══ TEXT SECTION
How do the Iowa caucuses work?

The Republican caucuses — which are the ones that are of interest this year, because there is little doubt Biden will win the Democrat nomination — are actually very similar to conventional primaries. Registered voters who wish to vote will gather in community centers, sports centers, various venues and even private homes at 7 p.m. and cast their ballot. The votes are then counted. Sometimes there are speeches and debates, although this is not necessarily the case. Until 2020, the Iowa Democratic Party held in-person caucuses. But this year, the party has opted for mail-in ballots, with voting open until March. Biden believes that the race should begin in a more diverse state, and has pushed for it to be South Carolina. New Hampshire, however, is fighting to keep its spot on the calendar.

How many delegates are elected in each state?

In the case of the Republican Party, a candidate needs to win 1,234 of the 2,467 delegates to secure the nomination. In Iowa, 40 delegates are elected. These are awarded proportionally based on the votes in the state as a whole. The states with the most delegates are California (169), Texas (162), Florida (125) and New York (91), the four most populated states in the country.

How are delegates awarded?

In caucuses and primaries held through March 15, delegates are awarded in proportion to their share of the statewide vote or the vote in each district. Many states require that candidates meet a certain vote threshold at either the statewide or district level to qualify for any delegates. This figure ranges from 4% to 20%. The vast majority — 1,920 delegates in 41 races — operate in this way using a mix of proportional and winner-takes-all methods. New York, for example, has a 20% threshold for the proportional allocation method, but if a candidate gets a majority, they get all the delegates. States and territories follow different rules. In some cases, the delegates are not bound, and can vote for anyone at the convention.

Where are the next primaries?
════
══ PROVIDED MATERIAL
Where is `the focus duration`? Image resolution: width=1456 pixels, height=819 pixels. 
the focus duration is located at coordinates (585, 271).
════
══ PROVIDED MATERIAL
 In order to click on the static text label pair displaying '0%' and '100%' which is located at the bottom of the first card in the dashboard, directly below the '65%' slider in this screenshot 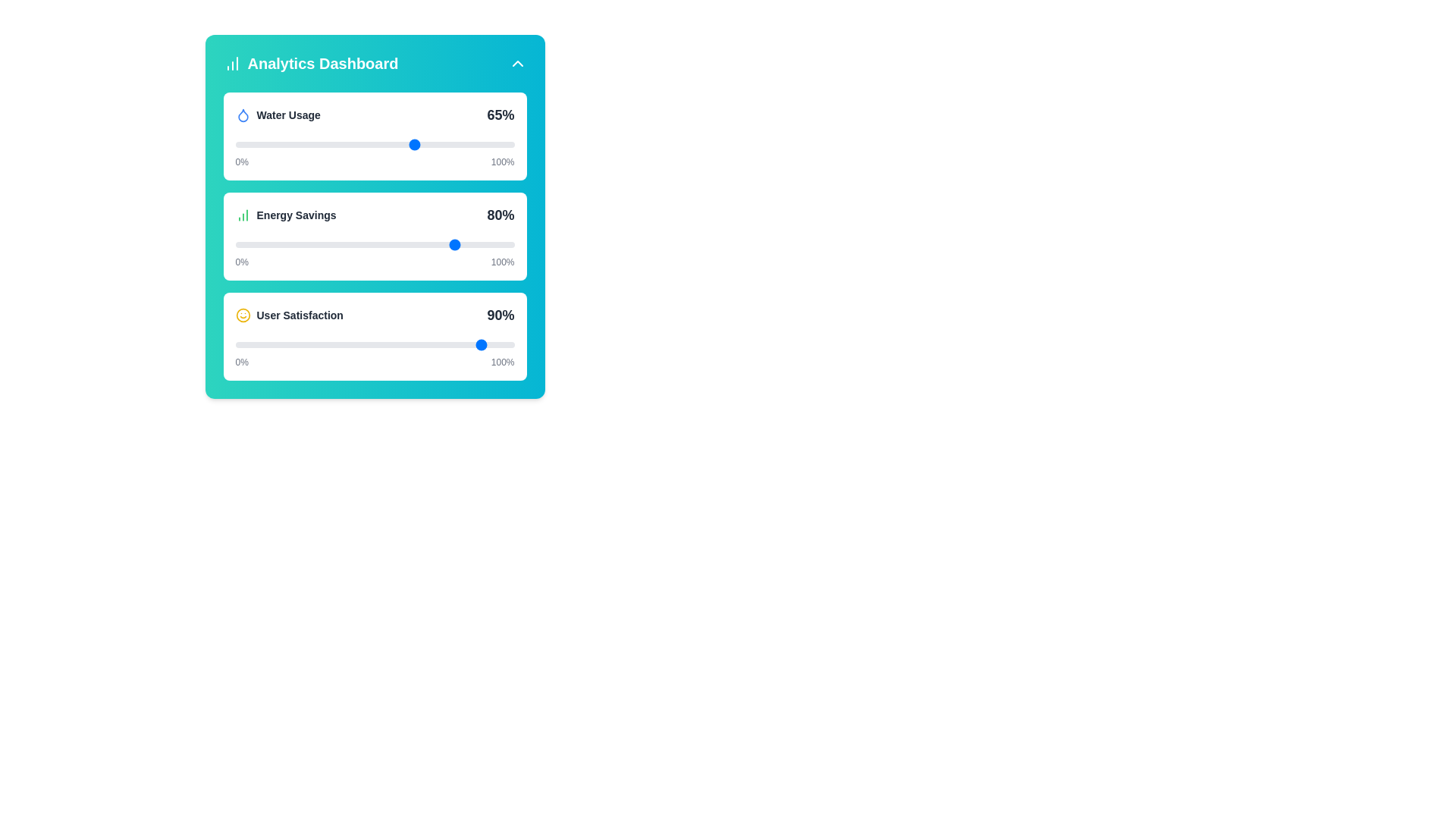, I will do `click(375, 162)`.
════
══ PROVIDED MATERIAL
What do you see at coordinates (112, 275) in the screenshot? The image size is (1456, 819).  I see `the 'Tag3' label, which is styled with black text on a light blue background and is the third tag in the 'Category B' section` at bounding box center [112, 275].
════
TASKS TO PERFORM:
• 1. Write out the passage on the Iowa caucuses between "How are delegates" and "at the convention.", inclusive.
• 2. Continue the passage on the Iowa caucuses from the point where it stops.

TASK RESULTS:
• 1.
How are delegates awarded?

In caucuses and primaries held through March 15, delegates are awarded in proportion to their share of the statewide vote or the vote in each district. Many states require that candidates meet a certain vote threshold at either the statewide or district level to qualify for any delegates. This figure ranges from 4% to 20%. The vast majority — 1,920 delegates in 41 races — operate in this way using a mix of proportional and winner-takes-all methods. New York, for example, has a 20% threshold for the proportional allocation method, but if a candidate gets a majority, they get all the delegates. States and territories follow different rules. In some cases, the delegates are not bound, and can vote for anyone at the convention.

• 2.
The Republican primary race continues in New Hampshire on Tuesday, January 23, when 22 delegates are up for grabs. It is followed by Nevada on February 8, where 26 delegates will be chosen in caucuses, and then South Carolina (50 delegates on February 24). Michigan will hold both primaries (February 27) and caucuses (March 3) to elect its 55 delegates. And Super Tuesday will take place on March 5, when 874 delegates are elected in 16 states, including California (169), Texas (162), North Carolina (75) and Tennessee (58). The day before Super Tuesday, Trump is scheduled to stand trial, although he is trying to push back the date. By Super Tuesday, more than 40% of the delegates will have been awarded. The presidential nomination is likely to be decided in March, before Trump’s criminal trial in New York.

Who is the favorite in the polls?

Biden is the undisputed favorite in the Democratic primaries, as is often the case with the sitting president. On the Republican side, among voters throughout the United States, Donald Trump also has an enormous lead. He is polling at 60.4%, while DeSantis is on 12.1%; Haley is on 11.7% and Vivek Ramaswamy is on 4.3%, according to the FiveThirtyEight polling average. In Iowa, Trump’s advantage is smaller, but notable : 51.3%, compared to Haley’s 17.3%; 16.1% for DeSantis and 6.6% for Ramaswamy.

Has any other candidate run after leaving office?

Trump is the first president to run after leaving office since Herbert Hoover tried unsuccessfully in 1940. If he wins the Republican nomination, he will be the first Republican to be nominated president three separate times since Richard Nixon (nominated in 1960, 1968 and 1972), and the first person to be the Republican presidential nominee in three consecutive elections. If he was nominated and won, he would be the first president to serve non-consecutive terms since Grover Cleveland, who won his second term in 1892.